Anyhow, after some frenzied pen scratching (the details can be found in any GR textbook) we get:

$$ \frac{D^2\eta^r}{d\tau^2} = \frac{r_s}{r^3}\eta^r $$

$$ \frac{D^2\eta^\theta}{d\tau^2} = -\frac{r_s}{2r^3}\eta^\theta $$

$$ \frac{D^2\eta^\phi}{d\tau^2} = -\frac{r_s}{2r^3}\eta^\phi $$

where $r$, $\theta$ and $\phi$ are the spatial Schwarzschild coordinates and $r_s$ is the Schwarzschild radius $r_s = 2GM/c^2$. $D$ is the covariant derivative. The quantities on the left hand side are effectively an acceleration, so they are a force per unit mass that we can interpret as a tidal force.
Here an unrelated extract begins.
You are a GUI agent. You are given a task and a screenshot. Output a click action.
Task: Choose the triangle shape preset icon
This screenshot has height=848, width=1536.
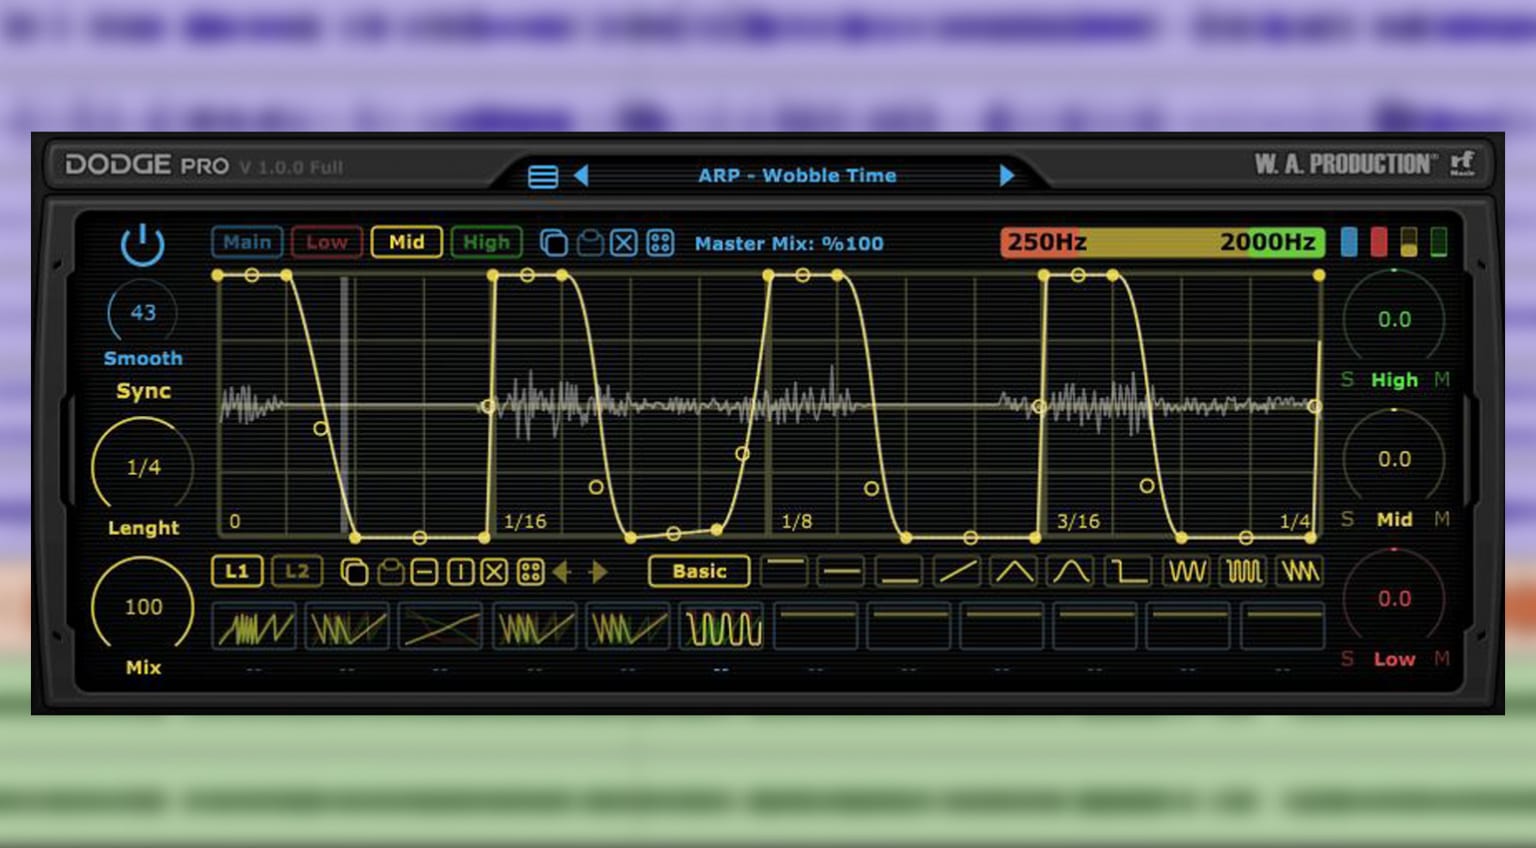1014,572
The point of all this is that the tidal forces are proportional to $1/r^3$. This means they are greatest at $r \rightarrow 0$ i.e. they reach a maximum as the infalling object reaches the singularity.

Note that the tidal forces are finite at any value of $r \gt 0$ so they are finite at the event horizon. In fact at the horizon, i.e. when $r = r_s$, we get (I'll show just the radial equation):

$$ \frac{D^2\eta^r}{d\tau^2} = \frac{1}{r_s^2}\eta^r = \frac{c^4}{4G^2M^2}\eta^r $$

So the tidal force at the horizon decreases as the inverse square of the black hole mass.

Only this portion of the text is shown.